Nature uses the constant input and transformation of energy to modulate the form and function of its chemical systems. For example, in natural tissues such as collagen, energy conversion is used to vary the elasticity and robustness of fibres for integration into different tissue types. Similarly, networks of fibronectin consume and transform chemical energy to create a reconfigurable mechanical support for cells and for signalling pathways within the extracellular space. Unlike these remarkable biological materials, man-made fibres do not typically exhibit complex and dynamic behaviours and instead require irreversible synthetic modifications to change their mechanical properties. To create life-like materials with hierarchical structures that can be varied on-demand, new chemical procedures are required.

Due to its predictable assembly and molecular recognition properties, DNA is an attractive construction material for generating new fibrous architectures. DNA is also inherently dynamic due to the non-covalent interactions that govern its self-assembly into higher order structures, making it an ideal candidate to produce biocompatible materials with tuneable properties. The very chemical interactions holding a double helix of DNA together – hydrogen bonding and pi-pi interactions – can be reprogrammed to recognise unnatural nucleotide analogues. The resulting structures, taking inspiration from Watson-Crick base pairing, can produce new libraries of architectures for non-covalent material construction.

Our group recently showed that DNA can be paired with a commercially available small molecule – cyanuric acid – to produce one-dimensional supramolecular polymers. When mixed at room temperature, cyanuric acid (whose structure closely matches that of the natural nucleotide thymine) “base pairs” with poly(adenine) DNA strands to form triple helices that polymerise into micron-length fibres that interconnect and grow to form tangled, interwoven networks. This process is uncontrolled, resulting in structural defects throughout the material and limiting the applicability of these fibres in tissue engineering applications.

Task goal
Shorten the paragraph above on DNA fibers that begins "Our group recently showed" to two or three sentences, keeping its main facts.

Data extract
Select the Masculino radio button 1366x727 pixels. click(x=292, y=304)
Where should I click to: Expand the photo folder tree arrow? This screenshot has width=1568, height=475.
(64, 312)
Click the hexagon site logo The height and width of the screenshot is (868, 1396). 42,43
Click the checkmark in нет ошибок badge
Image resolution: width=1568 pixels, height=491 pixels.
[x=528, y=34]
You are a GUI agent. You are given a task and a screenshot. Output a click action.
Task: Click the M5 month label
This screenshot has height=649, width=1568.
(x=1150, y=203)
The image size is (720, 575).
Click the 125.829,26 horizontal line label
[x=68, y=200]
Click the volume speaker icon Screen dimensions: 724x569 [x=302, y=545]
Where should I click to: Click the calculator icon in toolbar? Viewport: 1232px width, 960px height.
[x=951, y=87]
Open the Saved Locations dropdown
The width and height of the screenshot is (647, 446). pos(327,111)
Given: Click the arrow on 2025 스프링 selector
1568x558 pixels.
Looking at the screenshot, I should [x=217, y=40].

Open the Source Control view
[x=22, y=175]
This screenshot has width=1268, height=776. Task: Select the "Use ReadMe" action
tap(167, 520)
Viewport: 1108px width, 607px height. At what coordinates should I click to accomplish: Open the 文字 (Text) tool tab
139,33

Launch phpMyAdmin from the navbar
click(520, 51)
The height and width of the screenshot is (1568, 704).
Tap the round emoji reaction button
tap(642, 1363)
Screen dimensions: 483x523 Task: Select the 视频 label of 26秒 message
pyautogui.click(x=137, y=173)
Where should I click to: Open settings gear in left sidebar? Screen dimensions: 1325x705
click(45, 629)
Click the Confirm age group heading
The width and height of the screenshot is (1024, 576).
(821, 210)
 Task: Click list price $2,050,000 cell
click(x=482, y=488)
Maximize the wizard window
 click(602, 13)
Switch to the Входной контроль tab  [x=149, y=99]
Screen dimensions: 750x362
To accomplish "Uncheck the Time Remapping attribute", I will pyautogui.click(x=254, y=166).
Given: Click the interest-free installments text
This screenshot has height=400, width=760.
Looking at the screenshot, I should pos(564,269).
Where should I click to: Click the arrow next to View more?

Response for this exercise
The group showed that DNA can pair with cyanuric acid, a commercially available small molecule, to form one-dimensional supramolecular polymers. At room temperature, cyanuric acid, which closely resembles thymine, "base pairs" with poly(adenine) DNA strands to form triple helices that polymerise into micron-length fibres and grow into tangled, interwoven networks. Because this process is uncontrolled, it leaves structural defects throughout the material and limits the fibres' use in tissue engineering.